He slipped an arm around her.

“Why did you turn on me?” he asked. “In the hut you were—very kind. Why did you change—and treat me like a dog?”

She continued to hide her face and sob. His arm tightened.

“I said you were the dearest person in the world,” he continued. “You are—to me. You are the dearest person in the world.”

“You—have no right—to say that.”

“Then whoever has a right to stop me had better make haste. I love you, Joe! Make the worst of that. I love you! Now run away and leave me sticking here in the snow.”

“But—the woman who sent you—after a horse?”

“Bless her for that! She was kinder to me than she intended to be. Look at me, Joe.”

She looked at him.

CHAPTER X

They put a mile and a half between that fire and the next. Vane was no longer weakening. He was strengthening in heart, muscles and spirit gradually but steadily, despite the drag of the snow on his legs and a decided sense of neglect under his belt. He was working back to the pink of condition, throwing off at every forward step something of the effects of his difficult journey with the Danglers. He was recovering by those very efforts which his enemies had reckoned on to work his undoing. But the young woman was tiring. It was Vane who gathered fuel and cleared away the snow and built the third fire. They rested there for twenty minutes, seated close together. She snuggled her head against his shoulder and slept a little.

The snowfall had ceased by that time, the close gray blanket of cloud had thinned everywhere, had been lifted from the horizon at one corner, and now a desolate and subdued illumination seeped across the white and black world. The air, still motionless, was now dry and bitterly cold.

During the third stage of their homeward journey, Joe dragged her snowshoes heavily, and her pulls on Vane’s hands became feebler at every drift. She was sleepy, bone-tired and weak with hunger. Backwoods girl though she was, she was not seasoned to hardship as was her companion. But she continued to recognize the landmarks of the right way.

Their halts and little fires fell more and more frequently and closer and closer together. At last a bitter lash of wind struck and sent a thin wisp of snow glinting and running like spray. They came upon a narrow wood road well beaten by hoofs and bob-sled shoes beneath the four-inch skim of new snow.

“Which way?” asked Vane.

She pointed. “Straight to Larry Dent’s place,” she said.

Then he removed her webs, crouched and hitched her up on his back. She made no protest. “This is how I save your life,” she said, and instantly closed her eyes in sleep. Her arms were about his neck. They clung tight even in her sleep. Her cheek was against his ear. He staggered several times, but he hadn’t far to go. As he reached the kitchen door—the only door—of Larry Dent’s little gray habitation, an icy wind swooped down from the shuddering treetops and filled the whole world with a white suffocation of snow. He pushed open the door, staggered across the threshold, and stumbled to his knees at the large feet of the dumbfounded Mrs. Dent, with his precious burden still secure and asleep on his back.

“See what’s blew in,” said Larry, who was seated beside the stove smoking his pipe. “Shet the door,” he added.

Joe awoke and slipped from Vane’s shoulders. Vane remained on hands and knees, breathing deep. Mrs. Dent pulled herself together, went over, and shut the door against the flying drift. Larry shook the ashes from his pipe, and said. “Glad to see you, Miss Hinch; an’ also yer friend—or is he a hoss?”

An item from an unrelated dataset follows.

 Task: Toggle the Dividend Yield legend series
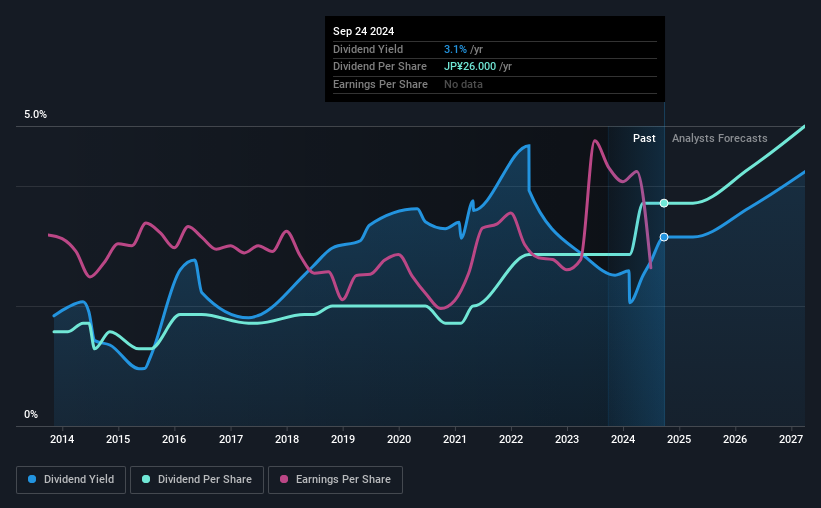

Then Joe began to laugh and cry; and, still laughing and crying, she ran to Vane and helped him into a rocking chair, and kissed him again and again right there in front of the Dents.

Having left the stranger in the hut with the broken roof, bruised and unconscious and fatigued, without food or water or blankets or matches or snowshoes, in complete ignorance of the one right way of a hundred wrong ones of escape from that place, Henry Dangler and his big son Steve made straight for Forkville. The snow blotted out their tracks behind them. They visited half a dozen places in the village, including two stores, the forge and the hotel, and were puzzled to encounter only women and children. They asked where the men had gone to, and were puzzled by the answers of the women and children.

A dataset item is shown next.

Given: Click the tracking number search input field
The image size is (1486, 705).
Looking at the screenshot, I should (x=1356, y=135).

“There’s somethin’ wrong,” said Hen.

“It sure looks like it,” agreed Steve. “That dang old Hassock woman had a mean slant to her eye.”

They headed for the settlement on Goose Creek with a growing uneasiness in their tough breasts. They took the road, for it was the shortest way. The new snow had filled up the tracks of the sleds and also of the pung in which young McPhee had brought the constable. They hadn’t gone far before they were startled by a jangle of silvery bells close behind them, sounding suddenly out of the muffling now. They leapt aside into the underbrush and crouched and turned. They saw a large man, white as wool, slip by in a pung behind a long-gaited nag. He was there and past in a dozen seconds. He had sat hunched forward as if bowed by the weight of snow on him. He had not looked to the right or the left.

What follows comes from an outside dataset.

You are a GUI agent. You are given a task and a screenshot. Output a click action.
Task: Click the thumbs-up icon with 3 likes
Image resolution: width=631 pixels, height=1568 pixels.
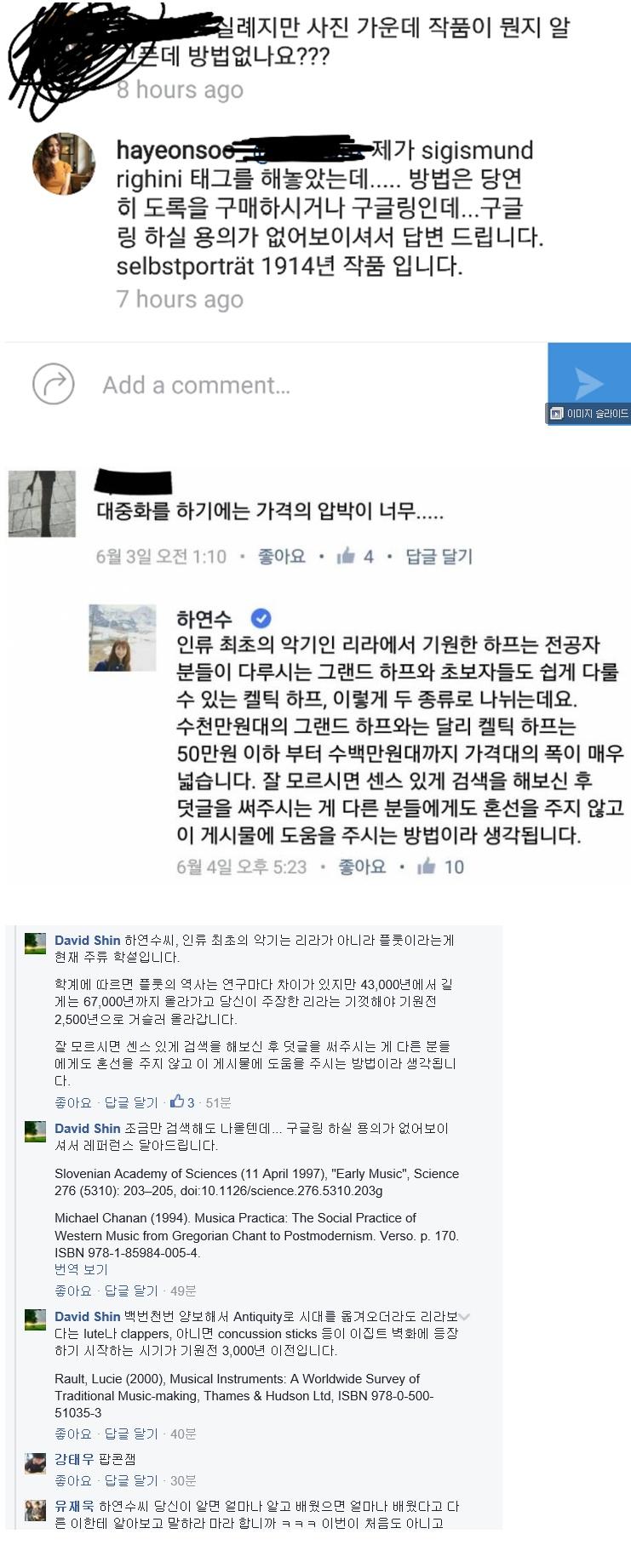click(x=177, y=1102)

“The deputy sheriff,” whispered Henry to his son.

“Hell!” whispered Steve.

“Guess we were too late.”

“Guess so. What’ll we do now?”

“Reckon I’ll go along an’ see what’s happened. Maybe the old man will trick ’em yet.”

“You best come back with me, pa. I jist thought of somethin’ that’ll maybe work out all right.”

“Back where to? What you thought of, Steve?”

“Back to where we left that feller, an’ save his blasted life! He ain’t seen us, nor heard our voices. He don’t know who beaned ’im and drug ’im around. Let’s go back an’ save his damn life and git in right with him.”

“No use, Steve! He’d be lost an’ froze dead before we could git there—even if we could find him. He’s the kind will bust right out of the hut the minute he gits his wits back—right out into the storm on his busted rackets—an’ git to runnin’ around in a circle inside ten minutes. That’s his kind. Mind how he jumped us, an’ him tied an’ blindfolded? A fightin’ fool! When he sticks in a drift he’ll tear the woods to pieces—an’ himself. We’d be too late, Steve. Reckon we best forgit all about that business. Reckon we’re in for trouble enough without goin’ back an’ foolin’ around that section of the woods.”

“I guess he won’t—I guess he’s tougher’n you figger on. I’m goin’ back, anyhow.”

So Steve headed back for the hut with the broken roof by the shortest way through the blinding curtains of moist snow. Steve was a smart woodsman under normal conditions—but now the conditions were not normal. Never before had he traveled far in so thick a fall of snow. Never before had he undertaken a journey alone with panic in his heart and doubt in his mind. He had gone a mile before being conscious of the panic and the doubt. After that, they grew with devilish rapidity.

Steve didn’t find the hut wherein he and his father had left the stranger. He didn’t come within miles of it. At last the snow ceased to fall; and soon after that—or was it an hour after?—he came upon a hole in the snow and the ashes and black sticks of a spent fire in the bottom of the hole. The ashes were still warm. These things puzzled and frightened him. He gave up all thought of finding the hut. He walked for a long time, walked meaningless miles, beneath a clearing sky, looking for familiar landmarks. Suddenly a bitter wind swooped down and filled earth and sky with flying snow.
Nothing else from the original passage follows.